„Aida“ ganz nobel im Salon

Für die Solisten und den Chor der Deutschen Oper am Rhein muss diese „Aida“-Premiere, die mit einer Schweigeminute für Oleg Bryjak und alle anderen Opfer des Flugzeugabsturzes in den französischen Alpen begann, ein schwieriger Abend gewesen sein. Trotz dieser traurigen Umstände zeigen am Sonntag alle Künstler im Duisburger Theater großen Einsatz und werden am Ende einhellig gefeiert.

Regisseur Philipp Himmelmann verlegt Verdis Oper um Liebe, Eifersucht, Politik und Krieg, die ihre Düsseldorfer Premiere schon im vergangenen November erlebt hatte, aus dem alten Ägypten in ihre Entstehungszeit um 1870. Da die Konflikte, die in dieser Oper gezeigt werden, zeitlos sind, kann man das machen, zwingend notwendig erscheint es nicht.

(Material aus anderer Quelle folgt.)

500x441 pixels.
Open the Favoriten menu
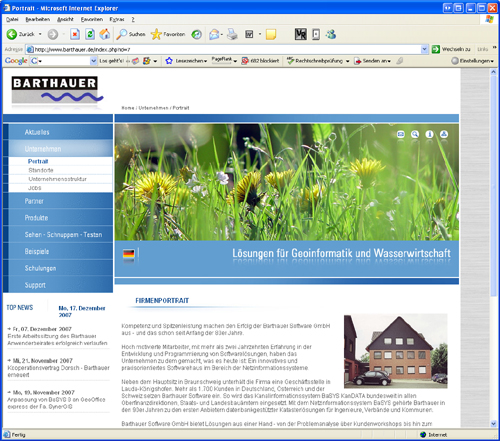click(x=92, y=20)
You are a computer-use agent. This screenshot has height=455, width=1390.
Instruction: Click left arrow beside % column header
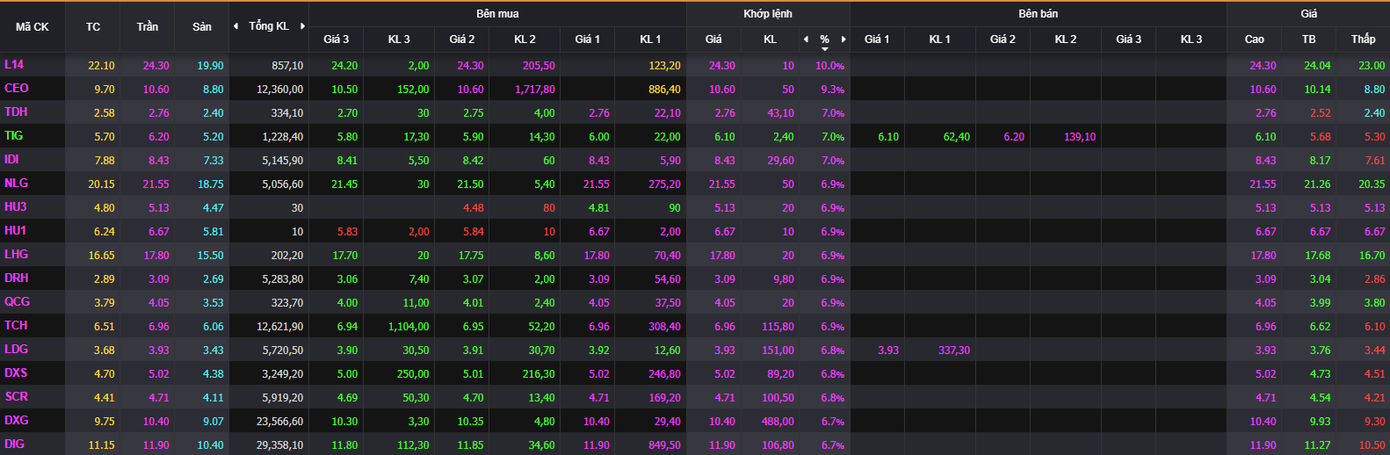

Johannes Leiacker hat schon für Essen und Hamburg „Aida“-Bühnenbilder entworfen, die einen Tunnel zeigen, der scheinbar in die Unendlichkeit reicht. Sein Entwurf für die Rheinoper kann da nicht mithalten: Diesmal hat er sich einen großbürgerlichen Salon mit Sofa, Sesseln, Klavier und Palmen erdacht. Umgeben ist dieser Raum von einer Gitterwand aus Neonröhren, die zeigen soll, dass die Figuren in den gesellschaftlichen Zwängen der Zeit gefangen sind.

Trauermarsch mit Särgen

Zwar betont die Rheinoper, man wolle mit dieser „Aida“ keine Gigantomanie auf die Bühne bringen. Jedoch wurde bei den noblen Roben und Gewändern, die Kostümbildnerin Gesine Völlm entworfen hat, nicht gespart.

Gut ist die Idee, während des Triumphmarsches keine Jubelfeier zu zeigen, sondern auch die inneren Konflikte der Hauptfiguren darzustellen. Die Tatsache, dass der Trauermarsch bei Himmelmann zur großen Totenfeier mit vielen Särgen wird, die dann auch in der Nil-Szene des dritten Aktes die Bühne dominieren, dürfte für die Künstler nach dem Tod ihres langjährigen Kollegen Oleg Bryjak keine leichte Situation gewesen sein.

Insgesamt muss man aber bewundern, wie professionell und engagiert die Solisten und Chöre es schaffen, ihre Rollen zu verkörpern. Morenike Fadayomi, die Aida des Abends, spielt die Zerrissenheit ihrer Figur aus, deren Liebe zum Feldherr Radames gleichzeitig Verrat an der Heimat bedeutet.

Als ihre Rivalin Amneris gelingt es Susann MacLean, die dramatischen und lyrischen Aspekte der Rolle gut zu kombinieren. Sergej Khomov gestaltet den Radames mit lyrischem Tenor eher als jugendlichen Schwärmer in der Nähe eines Werther denn als großen Politiker. Auch in seiner noblen Gewandung wirkt er nicht wie ein Feldherr, sondern wie ein Philosoph.

Mit einem imposanten Bariton singt Boris Statsenko den Amonasro, und Bogdan Talos gefällt als König mit seiner warmen Bassstimme. Sami Luttinen ist als Oberpriester Ramfis ein dekadenter Intrigant, und Eva Badorová darf als Tempeldienerin nicht nur schön singen, sondern auch noch einen Ausdruckstanz zeigen.